Once you finish reformatting the main playbook, everything will run exactly the same during an ansible-playbook run, with the exception of the tasks inside the nodejs role being prefixed with nodejs | [Task name here].

This little bit of extra data shown during playbook runs is useful because it automatically prefixes tasks with the role that provides them, without you having to add in descriptions as part of the name values of the tasks.

Our role isn’t all that helpful at this point, though, because it still does only one thing, and it’s not really flexible enough to be used on other servers that might need different Node.js modules to be installed.

More flexibility with role vars and defaults

To make our role more flexible, we can make it use a list of npm modules instead of a hardcoded value, then allow playbooks using the role to provide their own module list variable to override our role’s default list.

When running a role’s tasks, Ansible picks up variables defined in a role’s vars/main.yml file and defaults/main.yml (I’ll get to the differences between the two later), but will allow your playbooks to override the defaults or other role-provided variables if you want.

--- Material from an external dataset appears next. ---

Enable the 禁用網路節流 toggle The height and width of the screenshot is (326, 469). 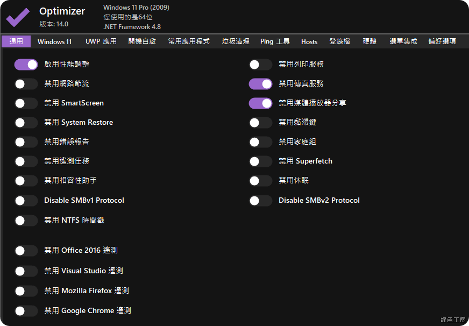pos(26,84)
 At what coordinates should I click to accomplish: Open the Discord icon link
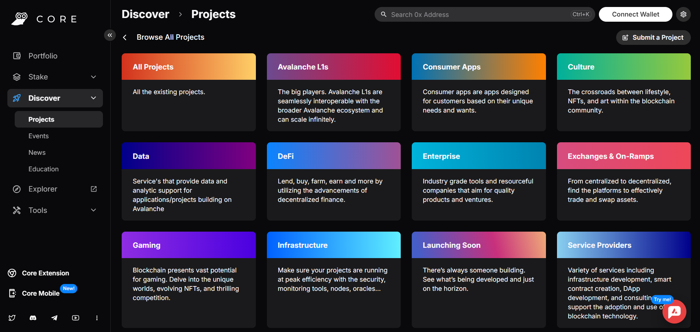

Modify the tasks/main.yml file to use a list variable and iterate through the list to install as many packages as your playbook wants:

1 ---
2 - name: Install Node.js (npm plus all its dependencies).
3   yum: name=npm state=present enablerepo=epel
4 
5 - name: Install npm modules required by our app.
6   npm: name={{ item }} global=yes state=present
7   with_items: "{{ node_npm_modules }}"

Let’s provide a sane default for the new node_npm_modules variable in defaults/main.yml:

1 ---
2 node_npm_modules:
3   - forever

Now, if you run the playbook as-is, it will still do the exact same thing—install the forever module. But since the role is more flexible, we could create a new playbook like our first, but add a variable (either in a vars section or in an included file via vars_files) to override the default, like so:

node_npm_modules:
  - forever
  - async
  - request

When you run the playbook with this custom variable (we didn’t change anything with our nodejs role), all three of the above npm modules will be installed.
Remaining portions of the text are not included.